EXERCISE PROMPT:
The answer must be a single number: how many lines of the records below contain "badge".

****************************************

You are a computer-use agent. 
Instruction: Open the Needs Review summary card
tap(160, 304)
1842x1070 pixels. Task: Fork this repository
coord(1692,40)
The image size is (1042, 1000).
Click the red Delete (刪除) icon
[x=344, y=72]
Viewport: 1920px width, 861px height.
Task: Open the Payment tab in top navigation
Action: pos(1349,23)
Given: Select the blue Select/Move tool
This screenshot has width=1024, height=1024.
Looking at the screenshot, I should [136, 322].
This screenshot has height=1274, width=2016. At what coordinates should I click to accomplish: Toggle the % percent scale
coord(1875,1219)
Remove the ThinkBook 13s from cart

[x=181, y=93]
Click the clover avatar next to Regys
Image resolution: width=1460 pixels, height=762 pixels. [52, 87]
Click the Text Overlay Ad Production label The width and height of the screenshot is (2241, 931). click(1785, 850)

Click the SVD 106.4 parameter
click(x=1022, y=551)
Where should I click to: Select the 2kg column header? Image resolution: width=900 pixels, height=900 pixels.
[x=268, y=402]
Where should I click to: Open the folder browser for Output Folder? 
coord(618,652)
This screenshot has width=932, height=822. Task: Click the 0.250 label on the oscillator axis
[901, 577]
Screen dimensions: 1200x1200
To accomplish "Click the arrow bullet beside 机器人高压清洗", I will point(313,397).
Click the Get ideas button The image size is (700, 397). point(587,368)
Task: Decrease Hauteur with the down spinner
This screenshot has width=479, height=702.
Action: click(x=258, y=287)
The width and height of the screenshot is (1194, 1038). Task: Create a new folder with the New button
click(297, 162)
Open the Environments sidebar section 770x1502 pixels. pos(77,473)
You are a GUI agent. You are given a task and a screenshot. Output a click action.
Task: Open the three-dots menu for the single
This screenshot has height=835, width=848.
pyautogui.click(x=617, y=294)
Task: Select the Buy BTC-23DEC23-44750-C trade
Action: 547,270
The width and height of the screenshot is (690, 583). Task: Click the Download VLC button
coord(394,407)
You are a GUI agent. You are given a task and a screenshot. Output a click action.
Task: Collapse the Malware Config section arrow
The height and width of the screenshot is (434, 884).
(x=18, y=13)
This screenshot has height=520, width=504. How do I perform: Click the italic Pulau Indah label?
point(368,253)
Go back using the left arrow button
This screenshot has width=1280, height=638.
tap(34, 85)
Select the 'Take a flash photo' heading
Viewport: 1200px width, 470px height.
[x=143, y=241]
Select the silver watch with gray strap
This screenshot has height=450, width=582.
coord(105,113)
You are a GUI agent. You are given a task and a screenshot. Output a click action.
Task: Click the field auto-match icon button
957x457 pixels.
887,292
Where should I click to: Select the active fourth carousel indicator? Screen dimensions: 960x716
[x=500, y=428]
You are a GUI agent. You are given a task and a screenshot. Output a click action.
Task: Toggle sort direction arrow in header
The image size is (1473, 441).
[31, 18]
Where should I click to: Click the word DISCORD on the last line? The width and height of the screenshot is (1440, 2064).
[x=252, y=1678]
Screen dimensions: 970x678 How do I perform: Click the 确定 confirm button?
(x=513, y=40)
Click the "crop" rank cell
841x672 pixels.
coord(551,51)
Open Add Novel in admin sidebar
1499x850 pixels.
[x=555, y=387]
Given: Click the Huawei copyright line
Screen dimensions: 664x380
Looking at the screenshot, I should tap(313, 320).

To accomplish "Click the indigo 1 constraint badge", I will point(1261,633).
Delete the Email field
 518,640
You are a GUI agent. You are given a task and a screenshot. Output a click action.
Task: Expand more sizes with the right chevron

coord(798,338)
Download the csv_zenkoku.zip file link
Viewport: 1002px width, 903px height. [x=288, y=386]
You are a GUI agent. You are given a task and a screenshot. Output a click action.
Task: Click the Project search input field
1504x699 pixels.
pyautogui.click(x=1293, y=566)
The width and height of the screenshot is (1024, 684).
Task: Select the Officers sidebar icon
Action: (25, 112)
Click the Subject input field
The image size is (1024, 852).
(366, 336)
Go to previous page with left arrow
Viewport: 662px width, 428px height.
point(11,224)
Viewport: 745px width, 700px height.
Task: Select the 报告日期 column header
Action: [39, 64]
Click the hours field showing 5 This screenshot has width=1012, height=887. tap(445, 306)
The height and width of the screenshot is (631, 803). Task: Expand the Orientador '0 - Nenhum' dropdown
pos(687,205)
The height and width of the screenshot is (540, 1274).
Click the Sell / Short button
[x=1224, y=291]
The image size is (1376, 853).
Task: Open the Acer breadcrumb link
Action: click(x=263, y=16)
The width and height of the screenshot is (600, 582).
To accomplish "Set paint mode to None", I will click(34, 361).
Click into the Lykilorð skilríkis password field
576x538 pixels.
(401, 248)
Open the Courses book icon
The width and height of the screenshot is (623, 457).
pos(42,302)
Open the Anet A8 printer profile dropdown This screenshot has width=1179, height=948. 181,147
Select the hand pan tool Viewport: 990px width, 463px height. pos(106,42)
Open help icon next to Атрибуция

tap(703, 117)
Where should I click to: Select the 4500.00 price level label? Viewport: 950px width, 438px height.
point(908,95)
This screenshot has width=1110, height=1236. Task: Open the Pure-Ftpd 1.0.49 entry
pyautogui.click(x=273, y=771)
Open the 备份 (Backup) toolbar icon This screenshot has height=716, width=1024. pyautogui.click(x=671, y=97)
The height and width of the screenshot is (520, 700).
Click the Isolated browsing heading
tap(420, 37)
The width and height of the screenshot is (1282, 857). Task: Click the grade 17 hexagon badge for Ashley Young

****************************************

SOLUTION TO THIS PROBLEM:
2